Many summers ago, I spent 10 years of my childhood in Davao City.
We were moved from Iloilo City, where I was born, to Davao as my Dad was made General Manager of a stevedoring company. As the transfer was midway through a school year, my Mom had no option but to homeschool me till the next school year came round. I was 5 years old then so the school (Stella Maris Academy) gave me the Nursery entrance exams. I passed with flying colors. Maybe it was fate but they decided to let me take the Grade One entrance test. I passed it too. At the age of 5, I was enrolled in the first grade — the youngest of the batch.
There is something about being the youngest in your batch forever and ever. You have this insecurity about not being old enough to “know” things that your classmates know, or not being in on secrets because you were still “too young”. When a school year came to an end, I’d secretly hope that when I enter the next school year, I’d find somebody younger than me. But every time I moved up one grade level, I’d find myself still being the youngest. The only thing that held up for me, who was then quite shy as a child, was my being nerdy and brainy. I found myself being elected to key officer positions in class and holding leadership positions even if I was, at times, reluctant to be the head when everyone else was older than me and, in height, towered over me.
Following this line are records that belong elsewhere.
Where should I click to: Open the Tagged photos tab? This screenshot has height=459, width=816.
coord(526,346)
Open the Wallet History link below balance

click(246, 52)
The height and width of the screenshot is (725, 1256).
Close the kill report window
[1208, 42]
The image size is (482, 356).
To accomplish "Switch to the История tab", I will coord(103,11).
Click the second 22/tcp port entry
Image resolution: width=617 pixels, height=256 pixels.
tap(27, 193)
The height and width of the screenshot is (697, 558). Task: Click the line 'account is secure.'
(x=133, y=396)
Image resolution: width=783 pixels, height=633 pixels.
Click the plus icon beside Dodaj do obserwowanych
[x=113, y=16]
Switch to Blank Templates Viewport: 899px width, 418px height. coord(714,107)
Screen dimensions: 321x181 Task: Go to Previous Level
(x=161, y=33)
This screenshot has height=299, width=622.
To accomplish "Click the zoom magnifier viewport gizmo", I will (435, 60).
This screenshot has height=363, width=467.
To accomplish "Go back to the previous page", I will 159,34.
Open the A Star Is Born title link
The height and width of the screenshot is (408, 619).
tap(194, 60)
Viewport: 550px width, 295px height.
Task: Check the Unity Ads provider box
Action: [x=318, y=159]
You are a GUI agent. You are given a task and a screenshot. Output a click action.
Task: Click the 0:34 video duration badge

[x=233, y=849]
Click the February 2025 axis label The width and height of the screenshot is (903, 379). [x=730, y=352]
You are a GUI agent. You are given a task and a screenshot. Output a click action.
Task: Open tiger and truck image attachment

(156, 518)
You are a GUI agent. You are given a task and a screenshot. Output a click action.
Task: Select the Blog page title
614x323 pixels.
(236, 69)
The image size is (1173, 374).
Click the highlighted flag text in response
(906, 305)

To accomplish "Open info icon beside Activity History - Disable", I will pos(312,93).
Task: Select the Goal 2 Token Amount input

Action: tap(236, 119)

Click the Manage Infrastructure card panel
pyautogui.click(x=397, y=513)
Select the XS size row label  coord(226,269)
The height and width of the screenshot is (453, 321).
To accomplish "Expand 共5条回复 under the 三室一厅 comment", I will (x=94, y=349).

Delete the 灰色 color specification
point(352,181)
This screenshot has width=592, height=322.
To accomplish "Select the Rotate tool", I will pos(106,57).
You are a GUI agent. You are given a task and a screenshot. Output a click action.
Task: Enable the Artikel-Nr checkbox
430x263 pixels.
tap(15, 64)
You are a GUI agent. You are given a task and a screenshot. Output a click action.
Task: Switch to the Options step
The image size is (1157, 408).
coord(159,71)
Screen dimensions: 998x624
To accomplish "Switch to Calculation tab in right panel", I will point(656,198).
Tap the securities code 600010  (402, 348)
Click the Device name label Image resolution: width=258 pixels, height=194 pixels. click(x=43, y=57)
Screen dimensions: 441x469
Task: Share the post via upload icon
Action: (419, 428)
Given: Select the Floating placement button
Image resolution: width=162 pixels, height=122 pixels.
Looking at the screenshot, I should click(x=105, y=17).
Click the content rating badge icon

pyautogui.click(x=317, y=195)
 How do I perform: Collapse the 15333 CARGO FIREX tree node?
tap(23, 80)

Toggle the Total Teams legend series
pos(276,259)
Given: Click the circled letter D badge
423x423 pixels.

My Mom, eager for me to grow up well-rounded, enrolled me in piano and ballet lessons for years. Looking back now, I am grateful she did because it developed my ear for music as well as the grace and poise that comes with being a former ballerina.
Then just as I finished my second year high school in Stella Maris, my Dad got news that he was being transferred to Manila.
It broke my heart. I only had two years left and I wanted to graduate with the batch I was with since first grade. But it wasn’t to be. We moved.
Since then, I lost touch with all my classmates, save for one – Cecile – who stayed in touch with our family till now. She too, however, had lost touch with everyone else.
Fast forward to 2010.
One day as I was logged on to Facebook, I decided to search by name some of the friends I knew from Stella Maris. I found Junie and Mary Ann and promptly added them. They added me back within a couple of days. Junie then kept in touch via email. In one email, I found out that a reunion was brewing because Lisa, who was in the US, was arriving and wanted to meet up with Marisians in Manila. Curiously, the reunion organizer, Alita, had the same surname as a co-parent of mine whose son and my son practically grew up together.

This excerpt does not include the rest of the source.